Workflow:Tencent Ncnn Post Training Quantization
| Knowledge Sources | |
|---|---|
| Domains | Quantization, Model_Optimization, Edge_Deployment |
| Last Updated | 2026-02-09 19:00 GMT |
Overview
End-to-end process for converting a float32 ncnn model to an int8 quantized model using post-training quantization for efficient mobile deployment.
Description
This workflow applies post-training quantization (PTQ) to an existing ncnn float32 model to produce an int8 quantized model. The quantized model uses 8-bit integer arithmetic for compute-intensive layers, significantly reducing model size and improving inference speed on mobile and embedded CPUs. The process involves optimizing the model graph, running calibration with representative data to determine optimal quantization scales, and applying the quantization to produce final int8 model files.
Key outcomes:
- An int8-quantized ncnn model (.param + .bin) with reduced size and faster inference
- A calibration table file recording per-layer quantization scales
- Support for mixed-precision inference by selectively excluding layers from quantization
Usage
Execute this workflow when you have a float32 ncnn model that needs to be deployed on resource-constrained mobile or embedded devices where inference speed and model size are critical. You need a representative calibration dataset (ideally 5000+ images from the validation set) to generate accurate quantization scales.
Execution Steps
Step 1: Optimize the Float32 Model
Run ncnnoptimize on the original ncnn model to apply graph-level optimizations before quantization. This fuses operators (Convolution+BatchNorm, Convolution+ReLU, etc.), eliminates no-op layers, and produces a cleaner graph that quantizes more effectively.
Key considerations:
- If the model was already converted via PNNX, this step can be skipped as PNNX applies these optimizations
- Use the flag 0 to keep fp32 weights (do not convert to fp16 before quantization)
- The optimized model is saved as a new .param/.bin pair
Step 2: Prepare Calibration Dataset
Assemble a representative dataset of input samples for calibration. Create a text file listing the paths to all calibration images (or .npy files for non-image inputs). The calibration data should reflect the distribution of real-world inputs the model will encounter.
Key considerations:
- Use at least 5000 images from the validation dataset for best results
- For image inputs, create an image list file using find images/ -type f > imagelist.txt
- For non-image inputs, prepare .npy files with the same preprocessing as training
- Multiple input nodes require separate list files, comma-separated
Step 3: Generate Calibration Table
Run ncnn2table to compute per-layer quantization scale factors.
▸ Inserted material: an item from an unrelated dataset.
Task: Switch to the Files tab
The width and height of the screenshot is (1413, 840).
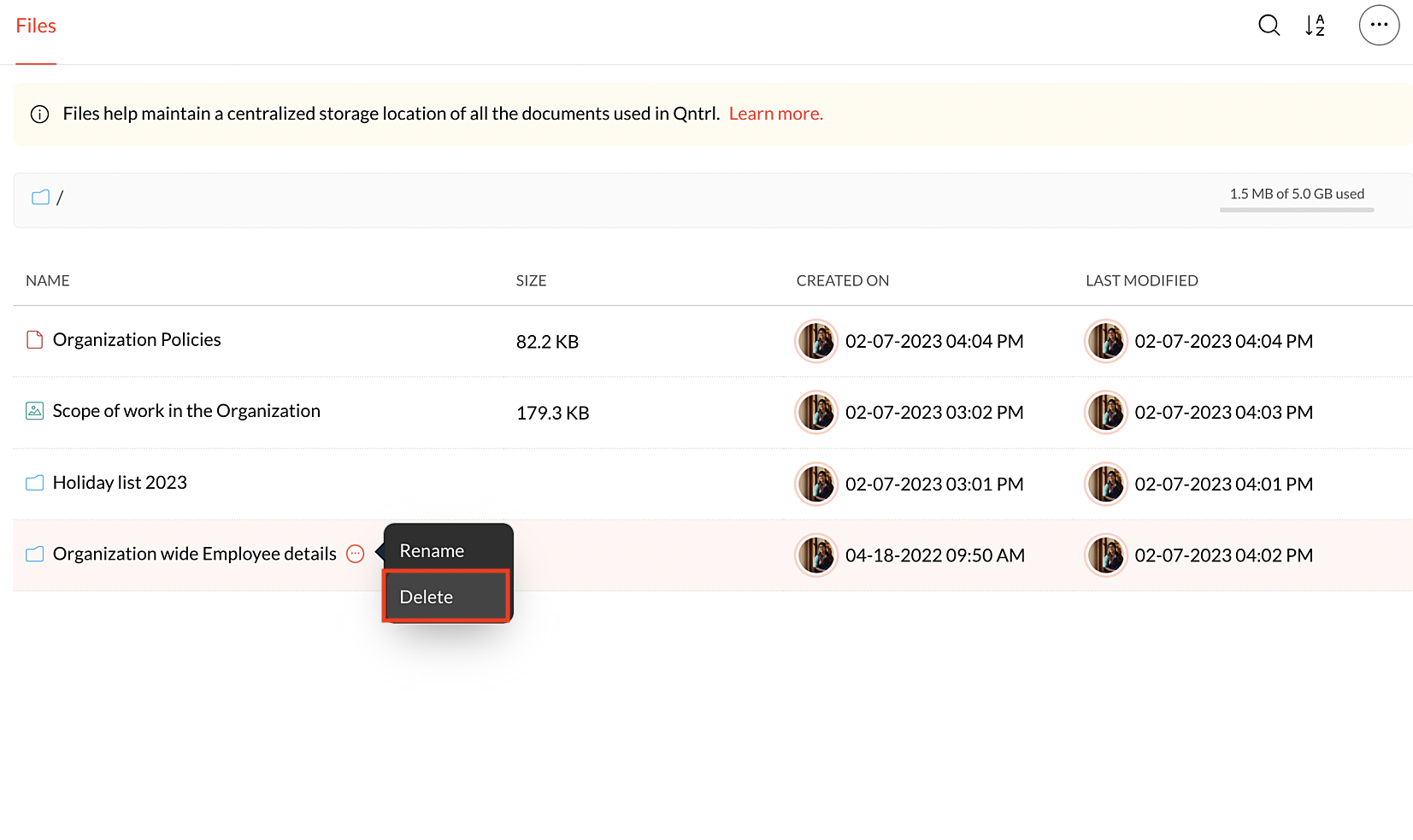Action: pos(36,26)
The tool feeds calibration data through the float32 model, collects activation distributions per layer, and computes optimal scale factors using either KL-divergence or ACIQ algorithms.
Key considerations:
- Specify mean, norm, shape, and pixel parameters matching the model's preprocessing
- method=kl uses KL-divergence minimization (recommended for most models)
- method=aciq uses Analytical Clipping for Integer Quantization
- thread controls the number of CPU threads for parallel calibration
- The output is a .table file containing per-layer weight and activation scales
Step 4: Apply Quantization to Model
Run ncnn2int8 with the optimized model and calibration table to produce the final int8 quantized model. The tool converts applicable layers from float32 to int8, embedding the quantization parameters into the model.
Key considerations:
- The output is a new .param/.bin pair with int8 layers
- Layers not in the calibration table remain in float32
- For mixed precision, comment out specific layer lines in the .table file (prefix with #) to keep those layers in float32
- RNN/LSTM/GRU layers support dynamic quantization without a calibration table
Step 5: Validate Quantized Model
Load the int8 model using the standard ncnn inference API and verify that accuracy meets requirements. Compare outputs against the float32 model on a validation set. The ncnn library automatically uses int8 inference for quantized layers with no code changes required.
Key considerations:
- No changes to inference code are needed; ncnn detects int8 layers automatically
- Monitor accuracy degradation; if excessive, use mixed precision by reverting sensitive layers to float32
- Benchmark inference speed improvement on the target device